DOCUMENT TEXT »
________

In Bethlehem, police pluck anywhere from 100 to 200 lost and forgotten bikes from public parks and private properties in a year's time. Over the years, they've put them in a storage room at the department headquarters, where the pile has outgrown the officers' ability to recycle them.

"We're talking bikes ranging $700 to $800 to worthless pieces of garbage," said Bethlehem police Capt. Benjamin Hackett.

For a time, he said, police tried selling the bikes to an online auction company, then to a recycling center for parts. But it proved too time-consuming for officers to take the bikes apart themselves. And police aren't in the business of selling bikes.

This year for the third time, a local nonprofit took some of the bikes off their hands and put them into the hands of kids for the holidays.

"If you think about back when you're a kid, the kind of freedom a bike meant … every kid deserves to have a bike," Hackett said. "As long as it's in good condition."

The Coalition for Appropriate Transportation (CAT) made like Santa's workshop and fixed up donated bikes to distribute as holiday gifts for families in need.

And it may well have been the West Broad Street nonprofit's most robust giveaway year, with police shipping at least 50 bikes since June, in addition to bikes donated by community members learning of the holiday drive. At any given time in the store's basement, there may be several hundred bikes hanging on hooks or handlebars, some vintage and all donated.

"We've never counted them," said CAT co-founder Gary Madine.

________

PROMPT »
Rewrite the stretch of the article on Bethlehem's unclaimed bikes from "For a time, he" through "of selling bikes.", with "online auction company" changed to "internet auction firm". The lines that come after this article are not needed.

SUPPLIED INFORMATION »
________

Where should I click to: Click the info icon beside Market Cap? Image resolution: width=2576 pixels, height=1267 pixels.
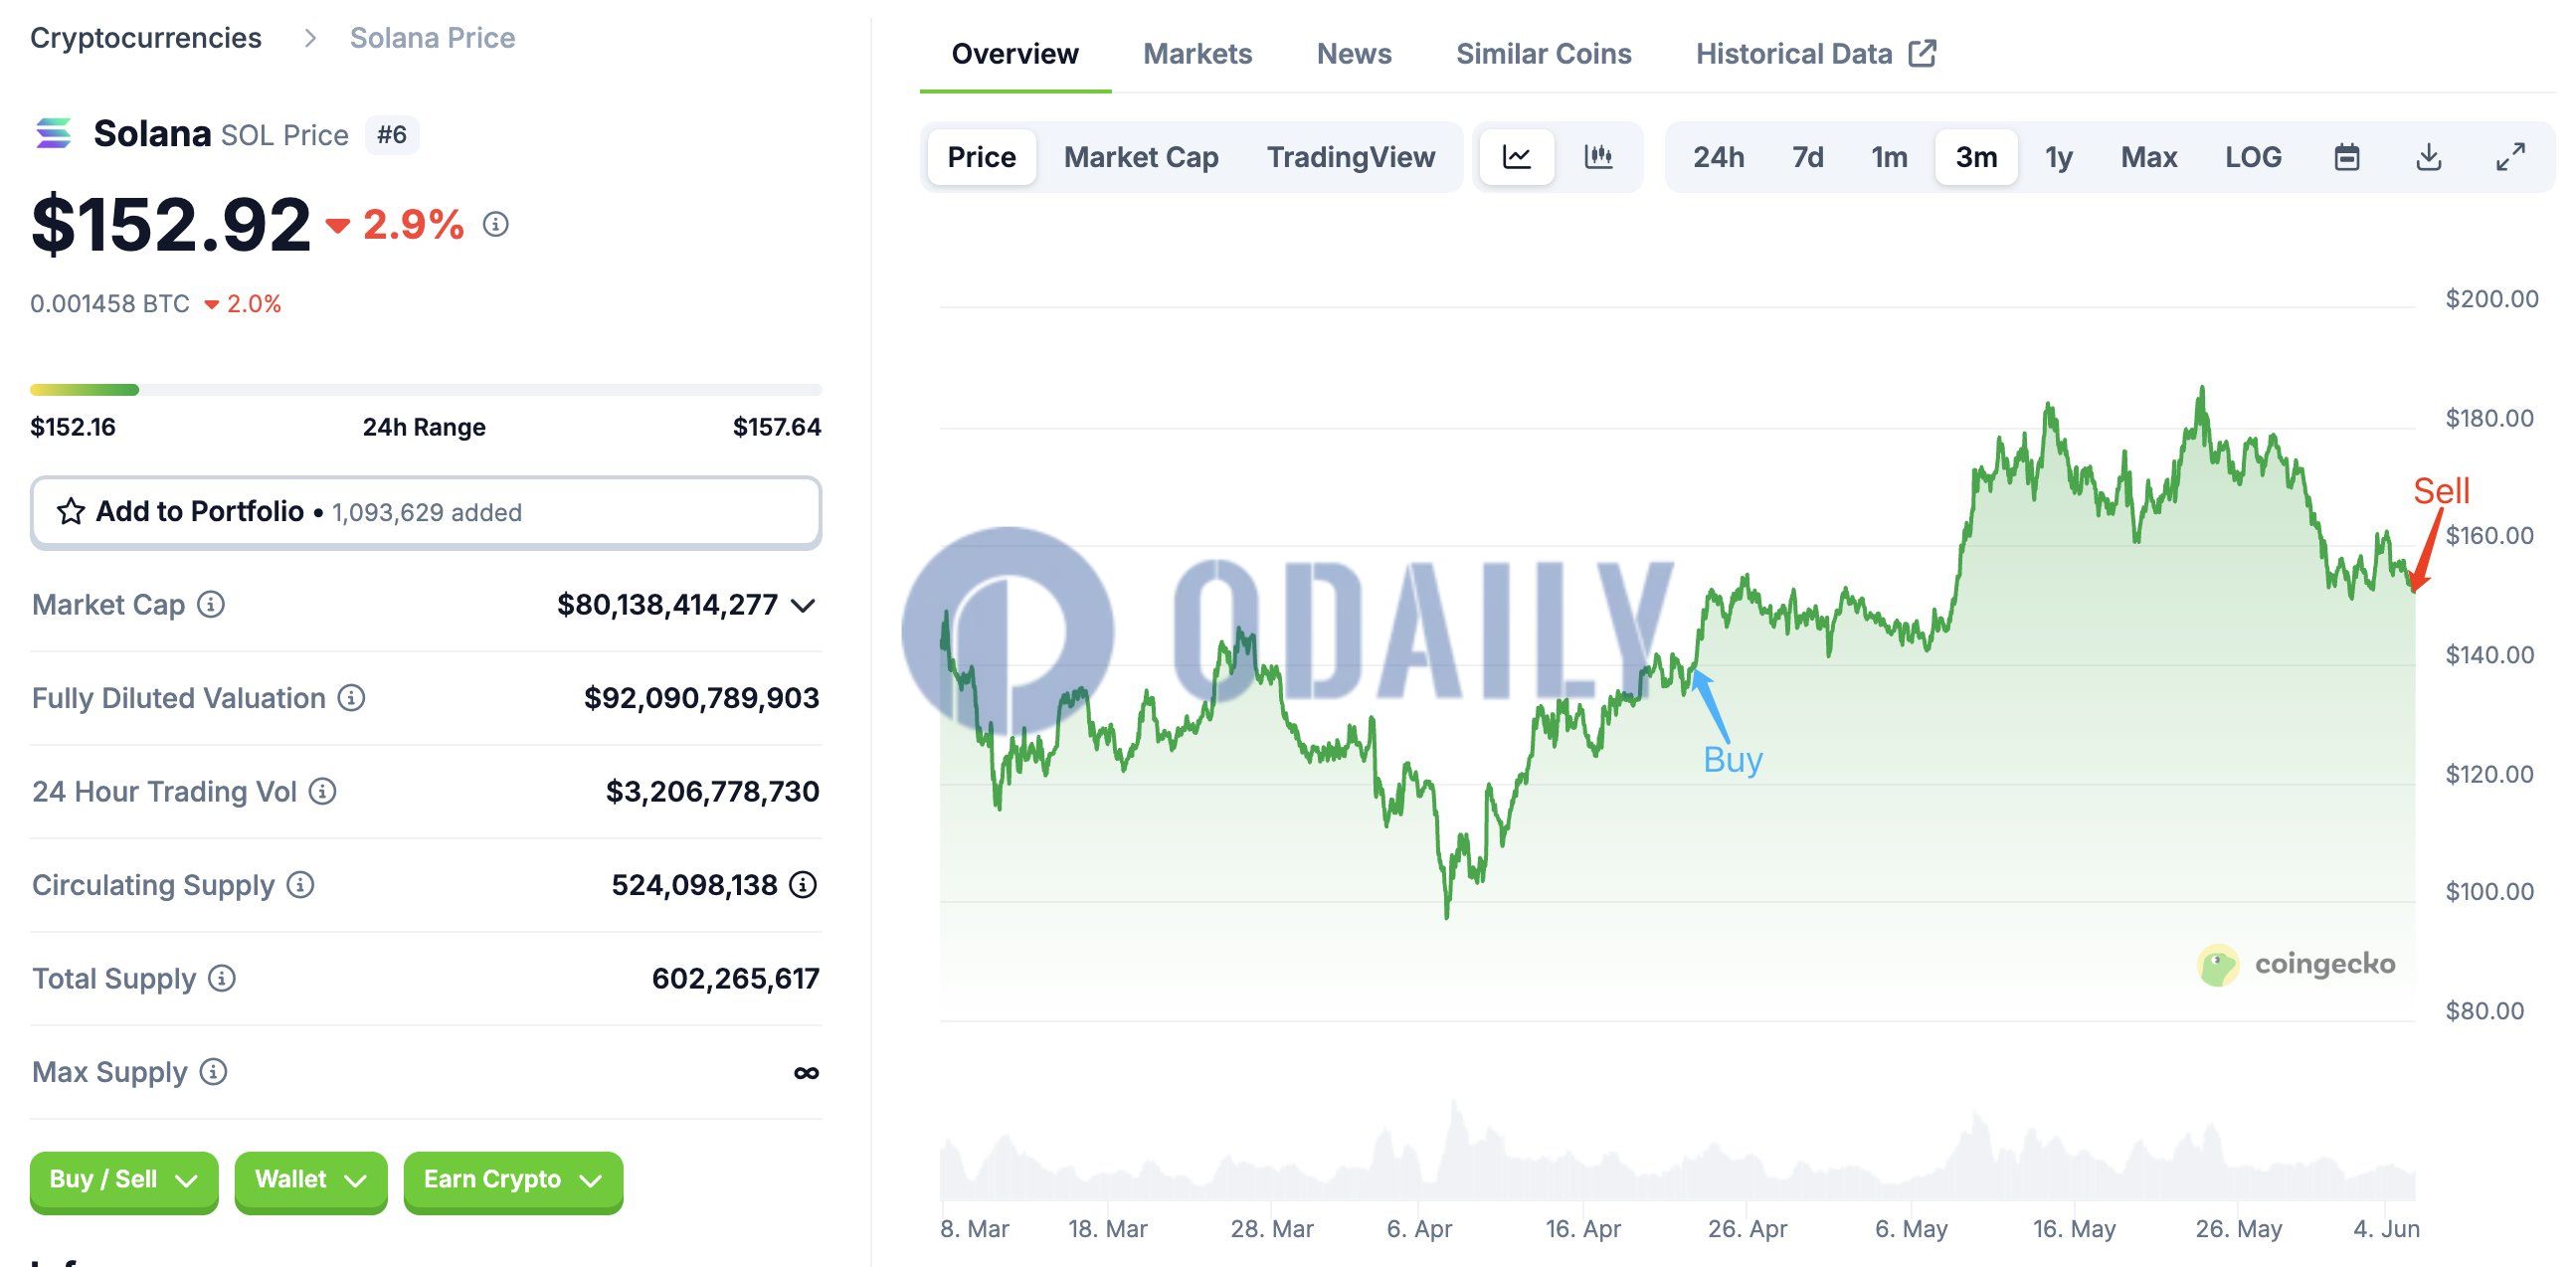pyautogui.click(x=211, y=604)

________

SOLVED PROBLEM »
For a time, he said, police tried selling the bikes to an internet auction firm, then to a recycling center for parts. But it proved too time-consuming for officers to take the bikes apart themselves. And police aren't in the business of selling bikes.